Start of MATERIALS PROVIDED

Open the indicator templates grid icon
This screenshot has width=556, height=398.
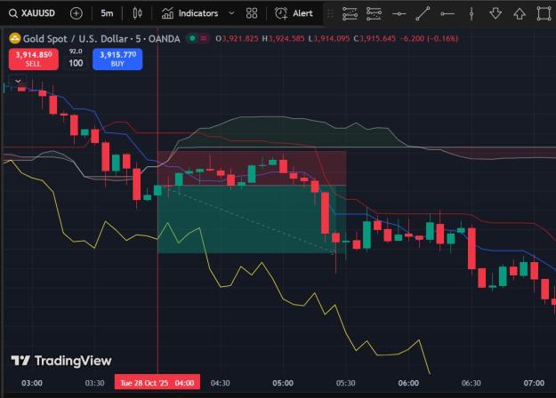click(x=252, y=13)
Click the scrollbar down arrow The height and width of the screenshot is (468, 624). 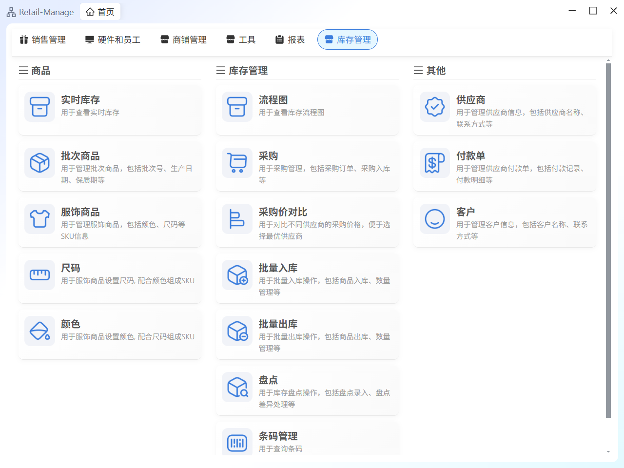608,452
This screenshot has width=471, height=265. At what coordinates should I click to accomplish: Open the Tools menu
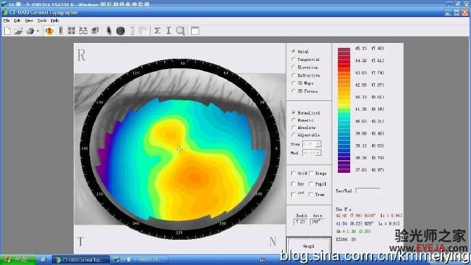pyautogui.click(x=42, y=20)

End of MATERIALS PROVIDED

__EXERCISE PROMPT__. Write out again the lines from the one containing "This screenshot has width=471, height=265." through the end of the material, requests included. Multiply only the coordinates in the answers by 2.6, rounding each result to a whole number with halves rounded up, and leave the pictures out.

__RESPONSE__.
This screenshot has width=471, height=265. At what coordinates should I click to accomplish: Open the Tools menu
pyautogui.click(x=109, y=52)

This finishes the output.